§ TASK OBJECTIVE
Rewrite the records below as a JSON list of strings, one string per line and no blank lines, starting at the beginning of the records and continuing through the line that contains "Action: tap(12, 16)". Leave the pictures out.

>> begin

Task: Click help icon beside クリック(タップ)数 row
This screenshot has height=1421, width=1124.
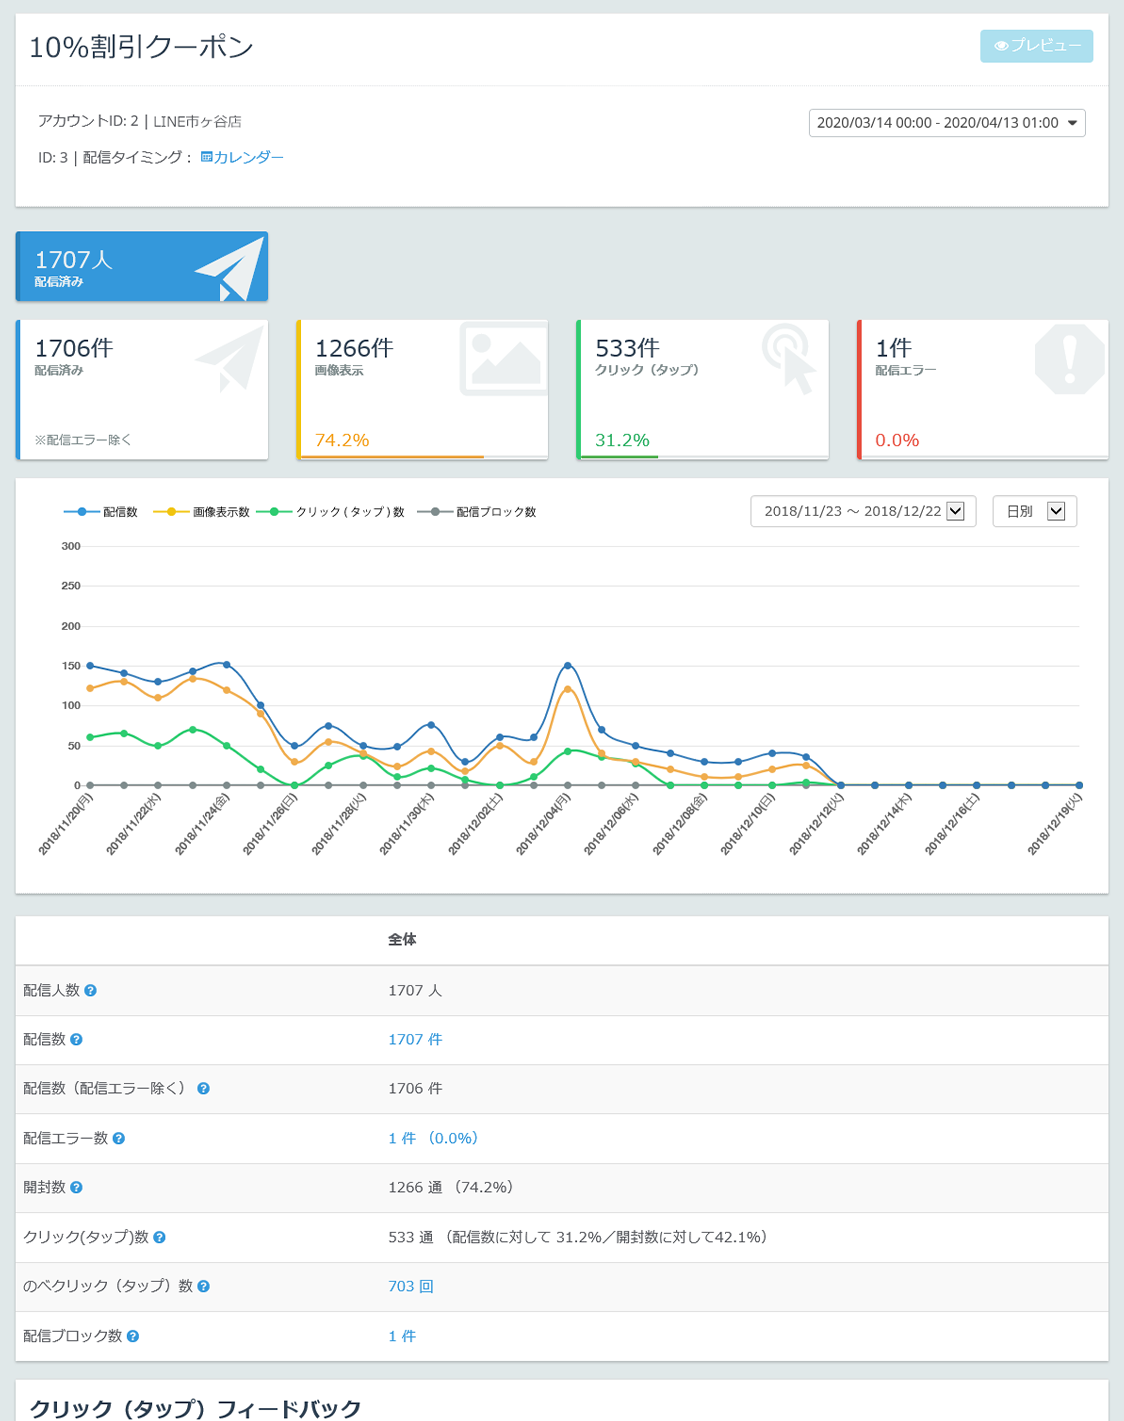Action: click(160, 1237)
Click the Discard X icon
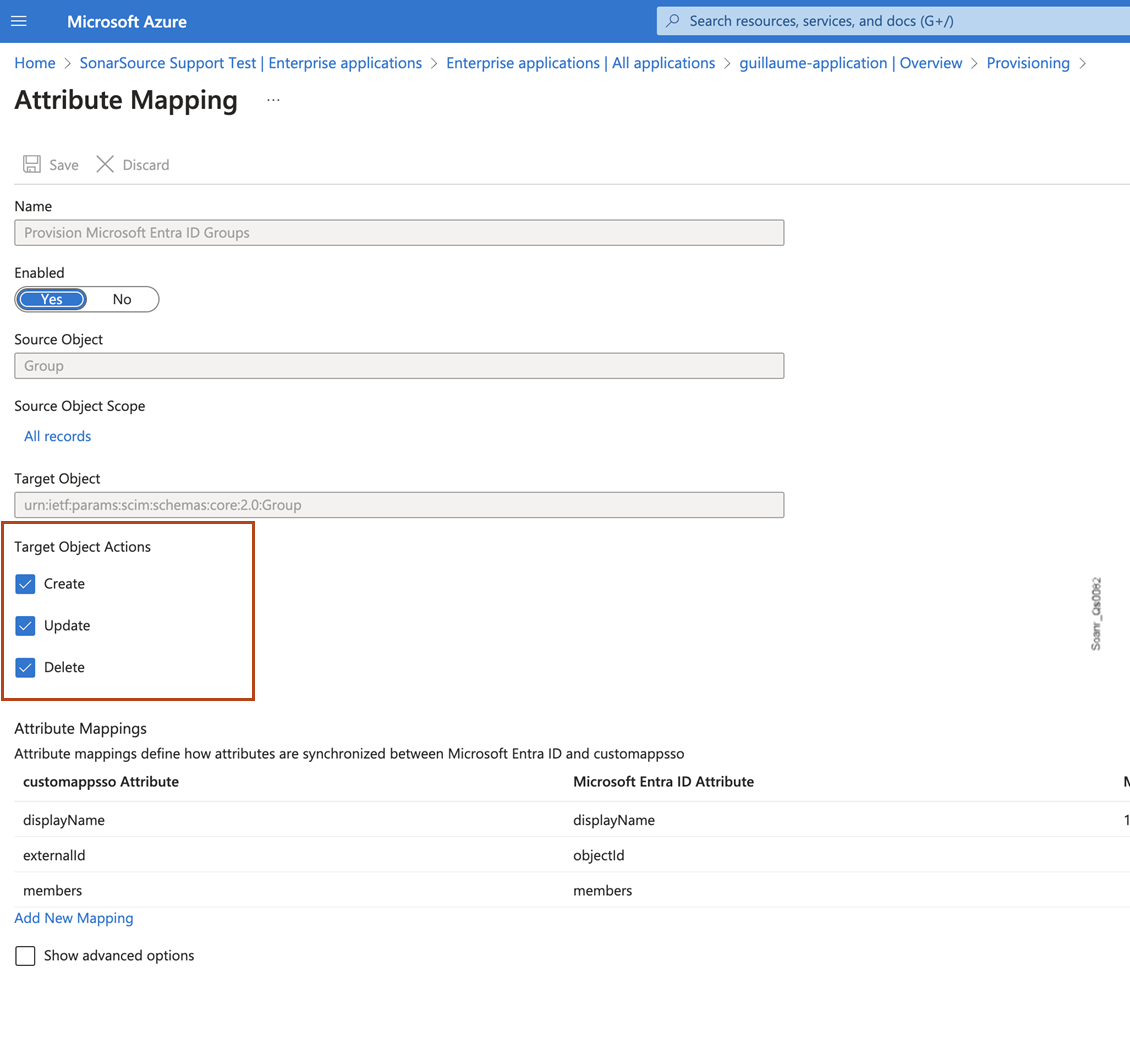This screenshot has width=1130, height=1043. pos(105,164)
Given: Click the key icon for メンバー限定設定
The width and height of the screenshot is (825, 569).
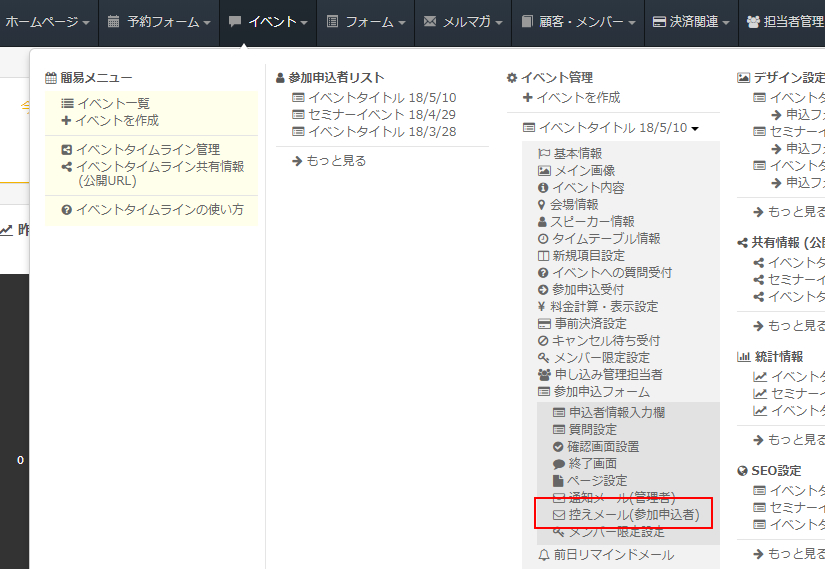Looking at the screenshot, I should [x=543, y=358].
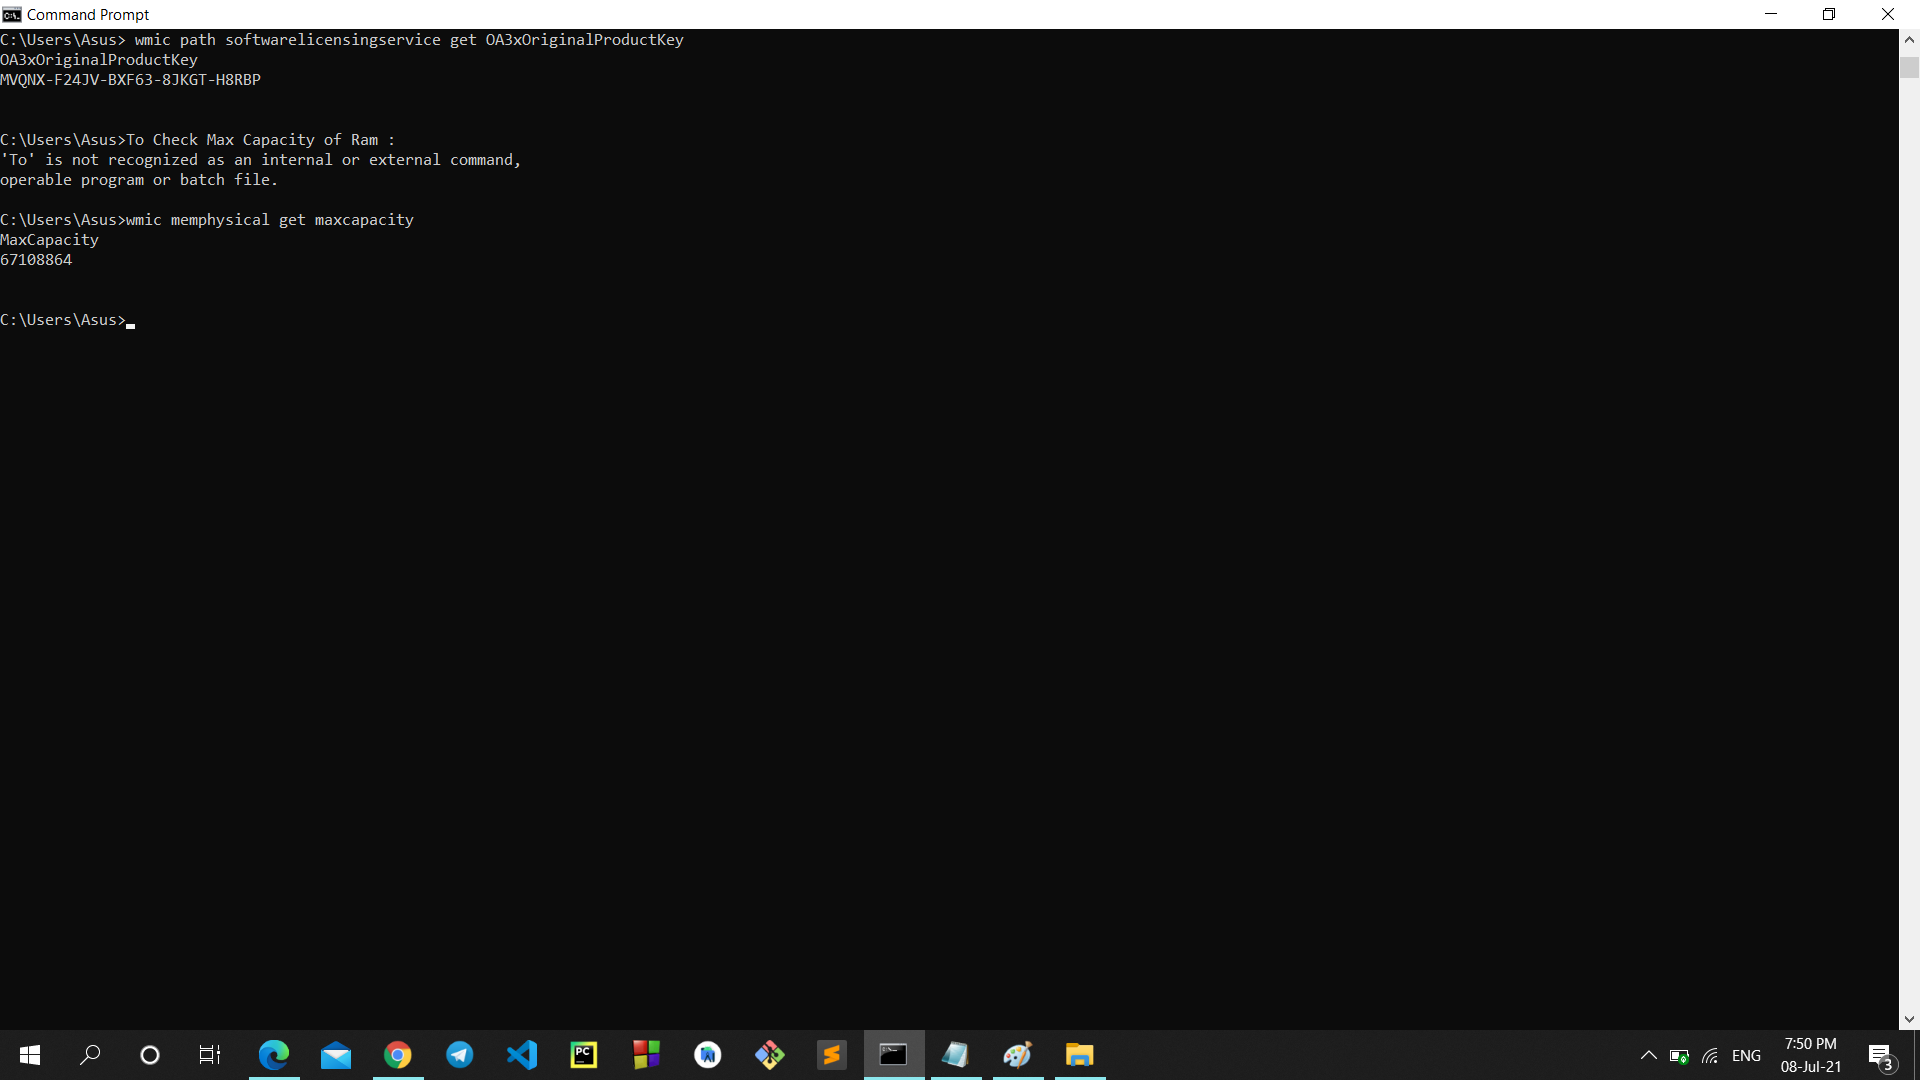Screen dimensions: 1920x1080
Task: Click the scrollbar down arrow in console
Action: point(1909,1019)
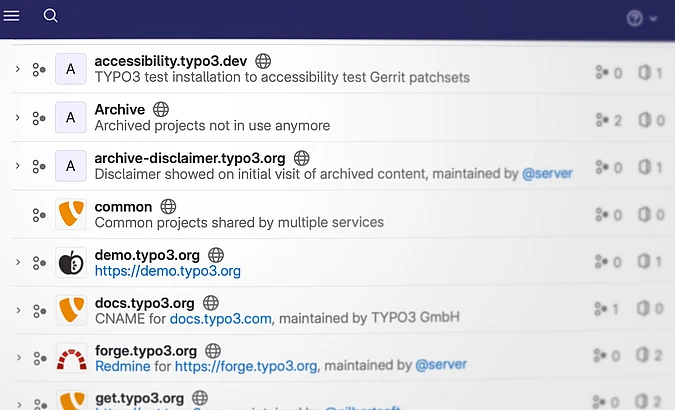Image resolution: width=675 pixels, height=410 pixels.
Task: Open the hamburger navigation menu
Action: tap(12, 16)
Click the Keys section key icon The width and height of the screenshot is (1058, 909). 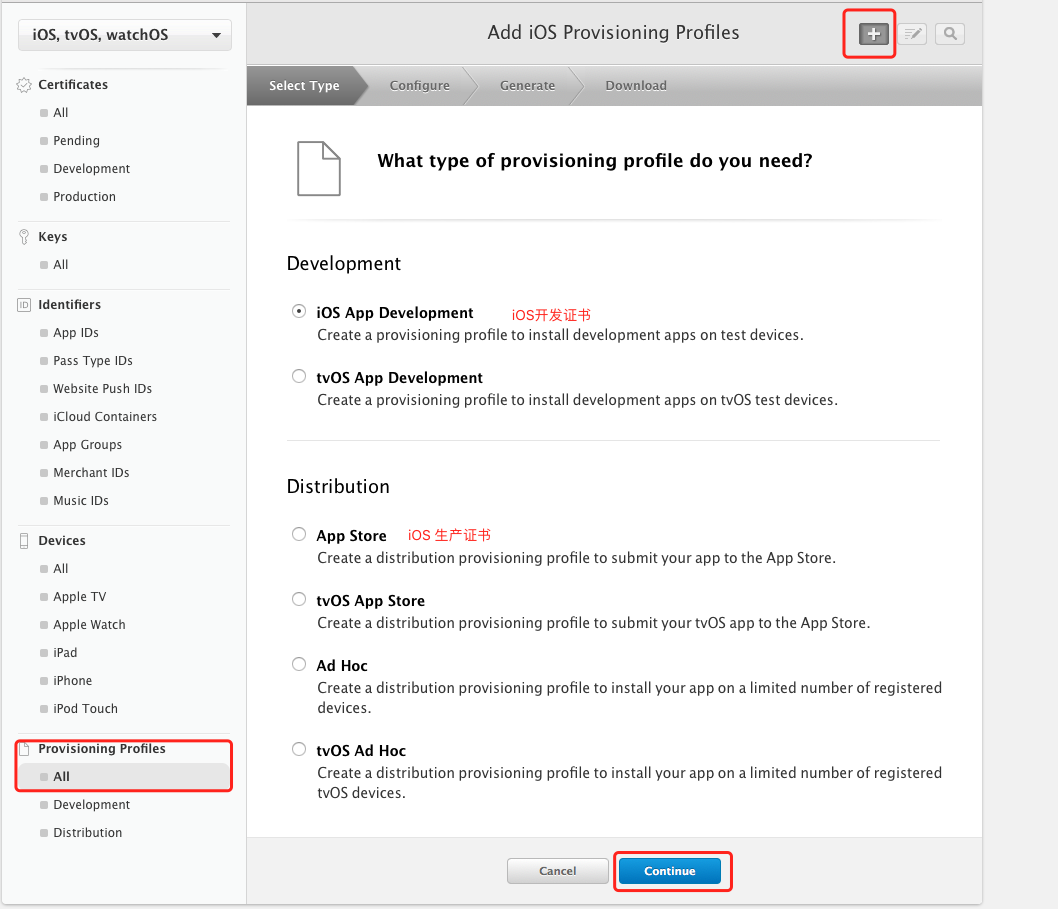[x=24, y=237]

>> end

§ PROBLEM SOLUTION
[
  "Task: Click help icon beside クリック(タップ)数 row",
  "This screenshot has height=1421, width=1124.",
  "Action: click(160, 1237)",
  "Click the Discard X icon",
  "This screenshot has width=1130, height=1043. pos(105,164)",
  "Given: Click the key icon for メンバー限定設定",
  "The width and height of the screenshot is (825, 569).",
  "Looking at the screenshot, I should [x=543, y=358].",
  "Screen dimensions: 1920x1080",
  "Task: Click the scrollbar down arrow in console",
  "Action: point(1909,1019)",
  "Image resolution: width=675 pixels, height=410 pixels.",
  "Task: Open the hamburger navigation menu",
  "Action: tap(12, 16)"
]